At Tumbleweeds, we believe in supporting literacy from a young age. In order to best understand how we support literacy, it is important to first define it. Literacy is the ability to comprehend reading, writing, listening, and speaking and the ability to analyze the meaning of what we have comprehended.  One way we support literacy within these cohorts is name tags on the children's cubbies. Each cubby holds a name tag that appropriately utilizes capitals and lower case letters to spell the child's name. Sometimes the cubby may feature a whole name while other times the cubby may feature just an initial. Below you can see the name tags from my own cohort which do use just one initial. The initials present the idea of an icon to the child.

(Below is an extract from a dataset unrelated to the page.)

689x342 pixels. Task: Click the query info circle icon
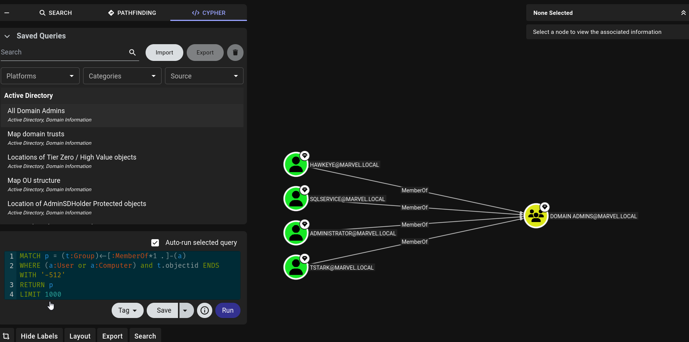click(205, 310)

We talk about the letter in the classroom during our daily activities. "Hey HH, here is your shirt. You can put it in your cubby. Your cubby is the one with the letter H. There it is- the letter H!"

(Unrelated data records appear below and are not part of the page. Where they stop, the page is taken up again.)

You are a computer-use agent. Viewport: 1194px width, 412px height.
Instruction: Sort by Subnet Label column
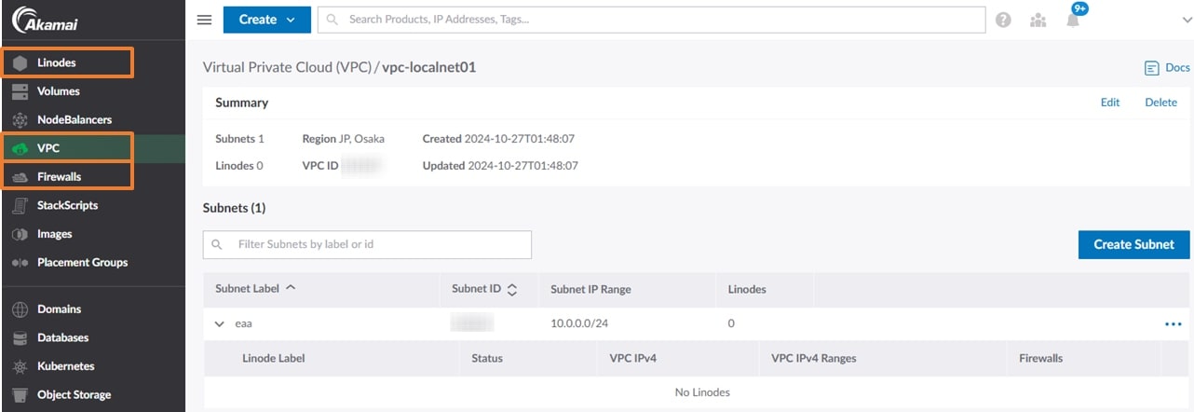[255, 289]

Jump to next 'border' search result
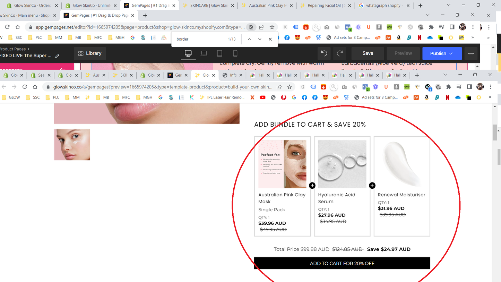[259, 39]
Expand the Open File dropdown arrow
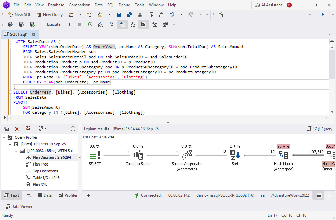Screen dimensions: 336x220 pyautogui.click(x=110, y=14)
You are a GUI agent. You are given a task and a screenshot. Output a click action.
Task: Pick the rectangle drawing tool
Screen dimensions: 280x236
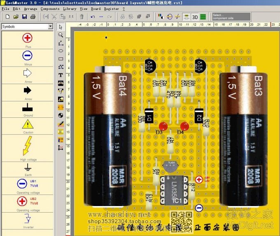coord(61,59)

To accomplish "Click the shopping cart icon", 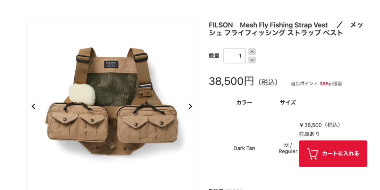I will pyautogui.click(x=312, y=154).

Another way of supporting literacy in this age is that books are available at all times to the children. They are in a basket on the ground that gives the children the ability to access them as they please. We read together throughout our day as well, sometimes as a group and sometimes one on one. The book area is made to be comfortable and inviting so that children are naturally drawn to it. Simply reading books with a child is a great way to begin supporting early literacy, but there are many other things that you can do with children as well. Handling books with respect and care helps to build an interest in literacy early on in life. Mimicking actions within the book and talking about the pictures you see in the book are also great tools for building an interest in literacy.

One more thing we do to support literacy in toddlers is offering them the use of a pen or pencil early on. Holding a writing instrument and becoming familiar with it from an early age also helps build an interest in literacy. We set up the child for success by talking about the pencil or pen as we hand it to them and offering them paper. We remind them that the paper is available to be written on and if surfaces that are not available for writing find themselves written upon we simply remind the child. This approach of supporting the child's success through setting up expectations and reminding them of the expectations takes any shame out of the experience. This helps to confirm that their experiences with literacy will be positive ones.

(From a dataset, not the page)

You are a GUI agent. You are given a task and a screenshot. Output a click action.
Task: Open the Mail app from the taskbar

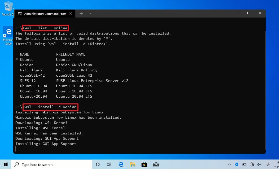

Speaking with children is yet another way to support early literacy. Through word games, direction, and even just everyday discussion we can convey to children the roots of literacy. The natural pauses of a conversation help to build the attention span of a child. Verbal communication plays an important role in making brain connections that are essential for literacy as well. Repetition is especially important when communication as it helps children to match the icon (the object or action) to the word. For example, repeating that the child has a red car will help them to recognize the object as matching those particular words.